An illustration from my children's book, LUCY AND THE WATERFOX

An illustration from my children’s book, LUCY AND THE WATERFOX

Last week in a fit of frustration I climbed a ladder and scraped the damaged paint off the kitchen ceiling. The paint was compromised a few years ago and needed repair. The peeling paint was on my summer list of things to fix but we were traveling most of the summer. Autumn arrived and the to-do list remained. Scraping and sanding always leads to the necessity of new paint and Kerri said, “If you paint the ceiling it will make the walls look dingy. We better paint the walls, too.”

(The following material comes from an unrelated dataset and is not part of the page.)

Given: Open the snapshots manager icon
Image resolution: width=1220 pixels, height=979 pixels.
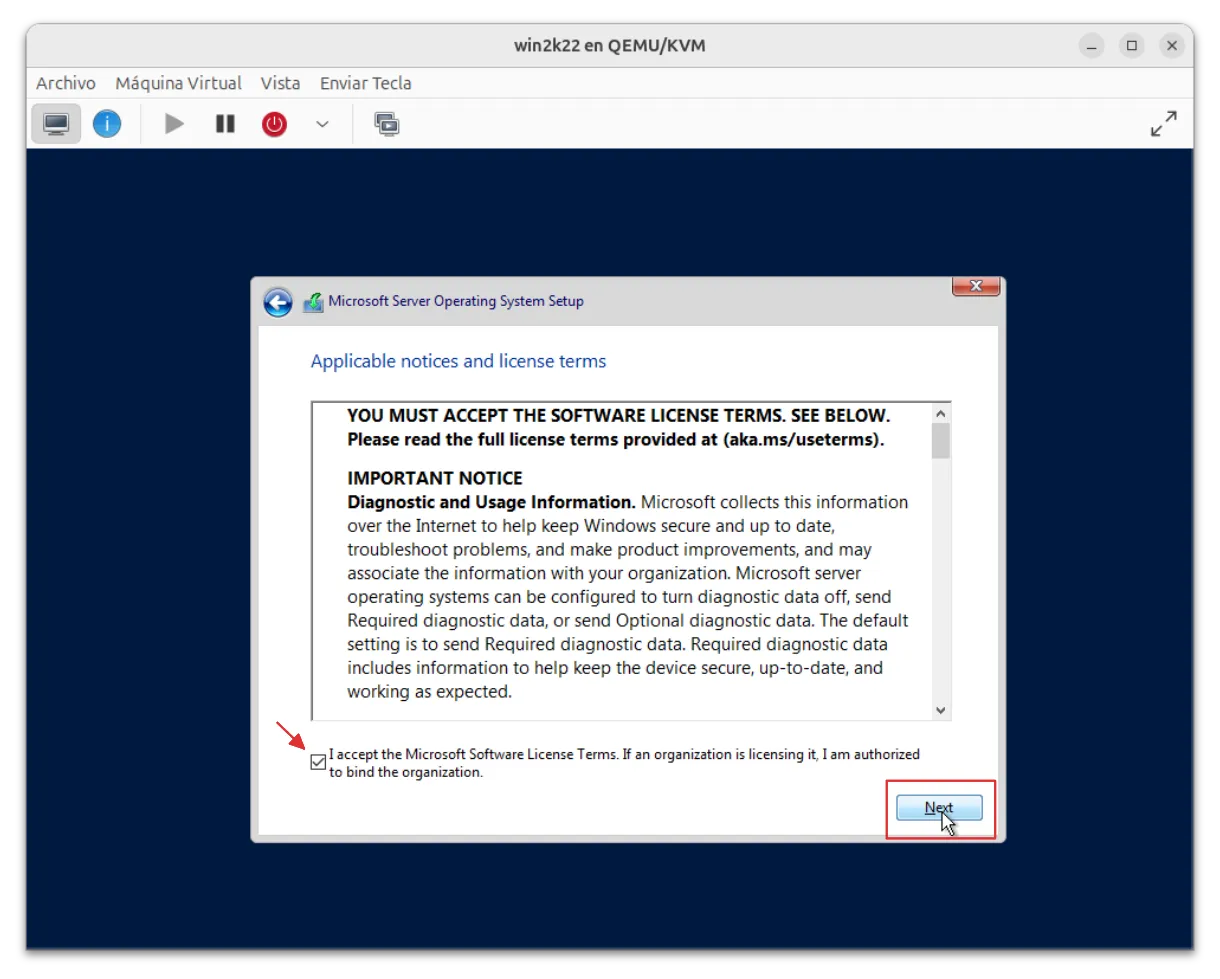Looking at the screenshot, I should tap(386, 124).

So, standing in the kitchen, fists filled with paint chips, discussing color possibilities, we realized that all of our color choices were defined by the fading yellow of the ancient kitchen countertop. The counter was at least 50 years old, laminate, and held in place by some well-placed packing tape. We’ve talked often of the day in some distant future when we could afford to replace it and that day seemed very far away.

In that moment, hands filled with paint chip possibilities, we realized that the countertop had became a metaphor. We were defining our choices based on a limitation. Or, said another way, we were limiting our possibilities based on our belief in an obstacle; what we could or could not do.

How often is that the case? What self-imposed limit defines the choices we see? How often do we unwittingly shrink our field of possibility? How often do we allow the things we don’t want to define our actions?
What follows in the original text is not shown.